This is a post about my family and a near neighbour.
Many of my family are buried in the Emmanuel Churchyard, Bistre, in Buckley. I have visited the churchyard for the last thirty years since my brother John’s death in 1982. My Mum and Dad are buried with him.
One of the graves I visit there is that of an uncle, Gerald, who died long before I was born and my grandfather, Patrick. Gerald died in 1943 in the Second World War.
This gravestone is next to Gerald’s.
I have been wondering about Private E Davies for some time. He and Gerald have lain next to each other for almost 71 years.
I decided to follow up on both of them. One was 22 and the other was 24 when they died in service.
I was surprised by what I found.
First of all there was a picture of my uncle taken in 1940.
The next surprise was that Gerald, a Royal Marine, died on the HMS Illustrious of “an illness”. He had been torpedoed several times but had survived. I wonder if this illness was linked to the last torpedo attack (not on the Illustrious) during his duties in the North Atlantic. At the time of his death, the Illustrious was carrying out training of aircrews in the Clyde.

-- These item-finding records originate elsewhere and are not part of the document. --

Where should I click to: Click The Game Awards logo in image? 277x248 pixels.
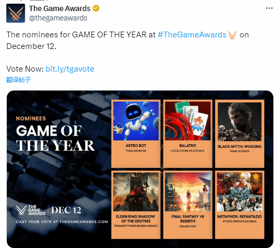(x=30, y=210)
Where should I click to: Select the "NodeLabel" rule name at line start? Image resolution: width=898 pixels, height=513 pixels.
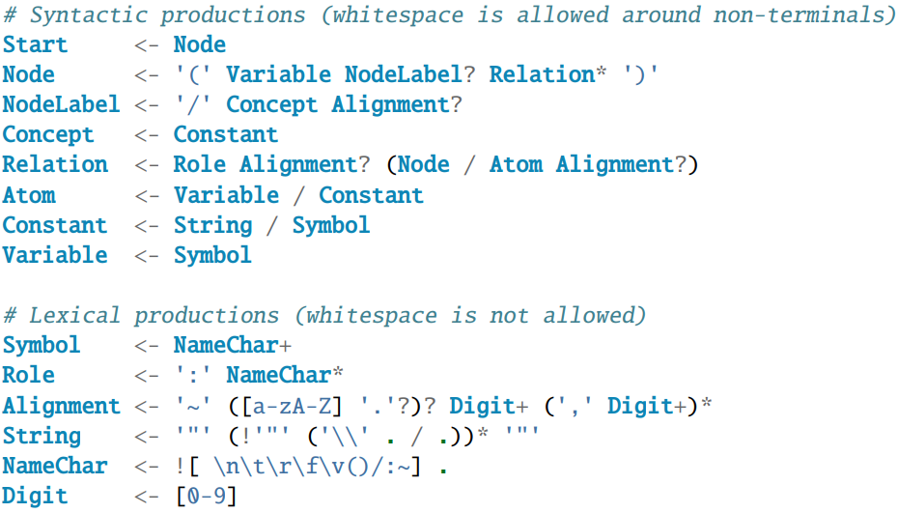(61, 104)
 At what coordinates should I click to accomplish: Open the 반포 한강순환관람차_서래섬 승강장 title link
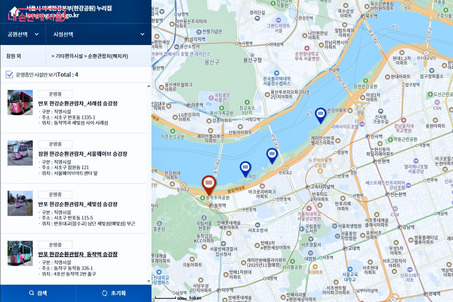click(x=78, y=103)
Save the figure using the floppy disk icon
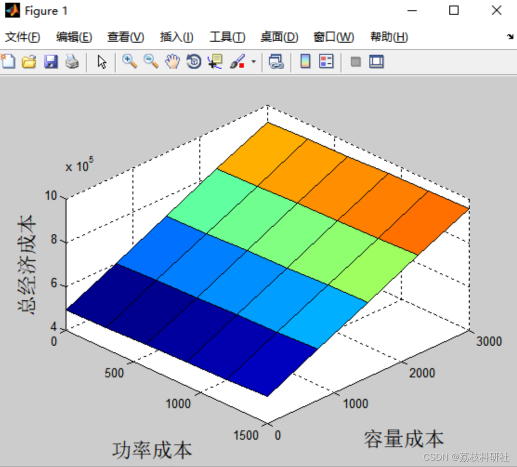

There were 51 recorded deaths of Buckley men in the Second World War. Three of Gerald’s contemporaries are buried in the churchyard.

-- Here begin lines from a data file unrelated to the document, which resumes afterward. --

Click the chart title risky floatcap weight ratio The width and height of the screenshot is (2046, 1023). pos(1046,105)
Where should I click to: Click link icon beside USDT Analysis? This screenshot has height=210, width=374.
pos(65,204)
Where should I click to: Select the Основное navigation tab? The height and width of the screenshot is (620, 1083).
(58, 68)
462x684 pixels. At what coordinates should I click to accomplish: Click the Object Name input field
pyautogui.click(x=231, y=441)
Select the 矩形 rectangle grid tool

Private Edwin Davies of the Royal Welch Fusiliers died of an illness too. He was the third person from Buckley to die in the Great War. In total there are 114 recorded deaths of soldiers from Buckley in that War. 108 of them are buried in foreign fields, there are five others buried with Edwin in the churchyard.

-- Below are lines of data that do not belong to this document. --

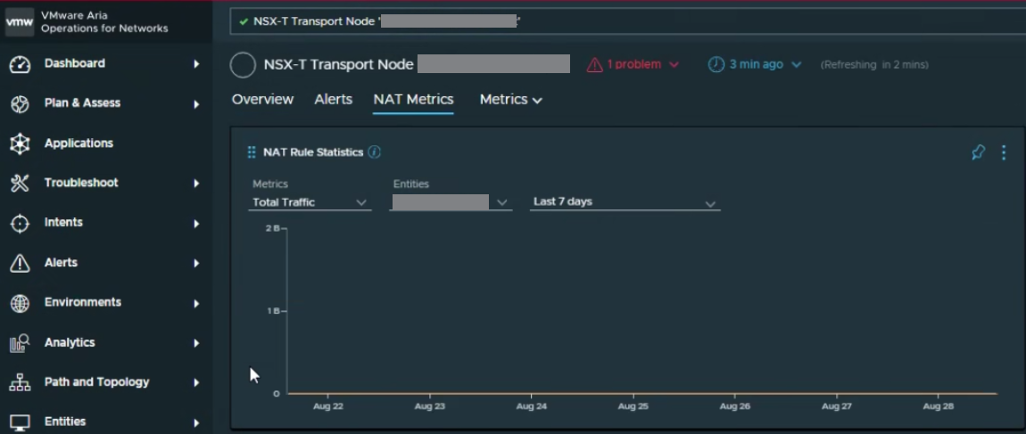
Task: Click the 1 problem alert link
Action: tap(633, 65)
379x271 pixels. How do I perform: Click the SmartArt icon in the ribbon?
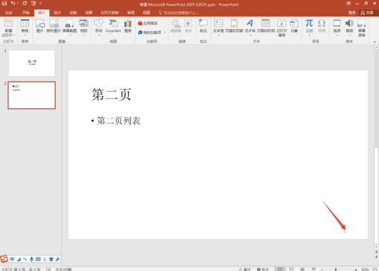[x=113, y=25]
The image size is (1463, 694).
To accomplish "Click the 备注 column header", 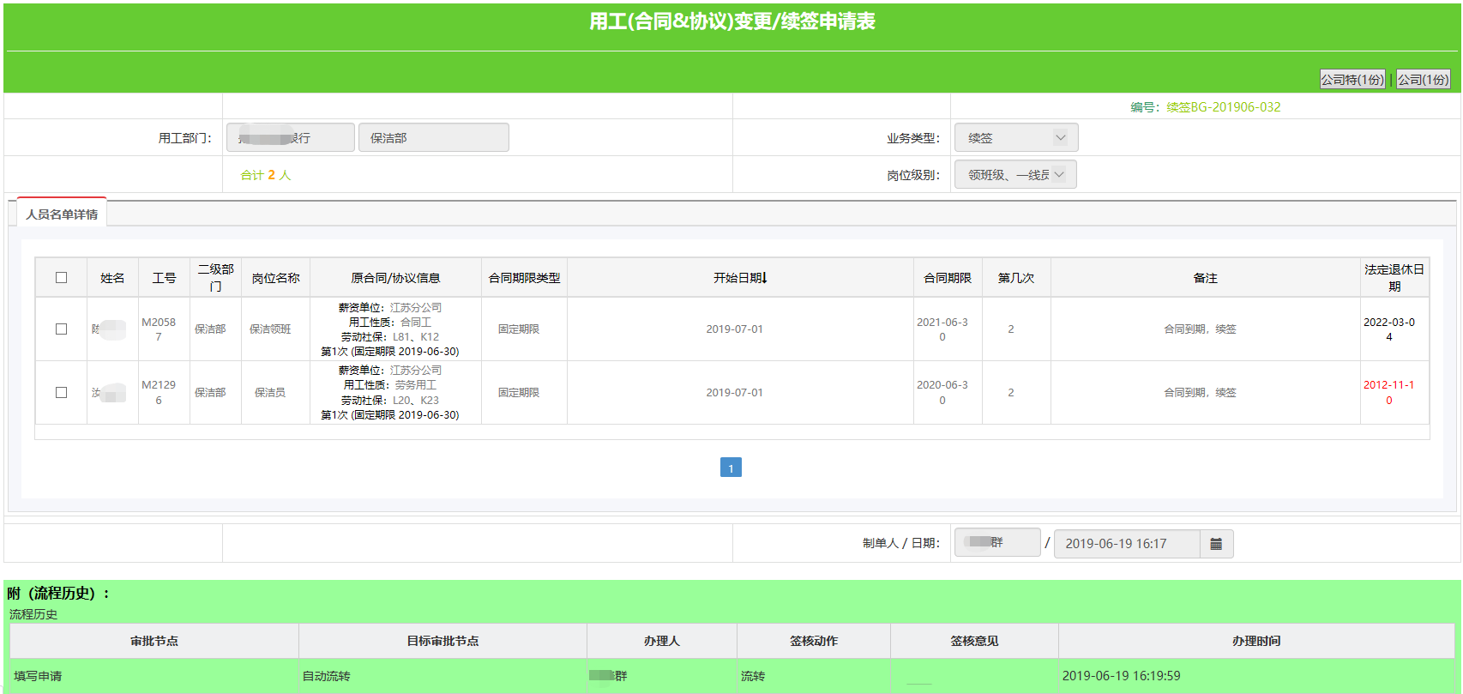I will coord(1205,278).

There is a record of Edwin in the Flintshire War Memorials.
Edwin was the son of Edwin and Martha Emily Davies, “Sunny Side”, Nant Mawr Rd. He was born in 1893 in Alford Parish Cheshire. The family lived at Burntwood, Buckley. Edwin had seven brothers and a sister. Edwin worked as a colliery labourer before the war.
There is a note of Edwin’s funeral in the Flintshire Observer on 22 April 1915.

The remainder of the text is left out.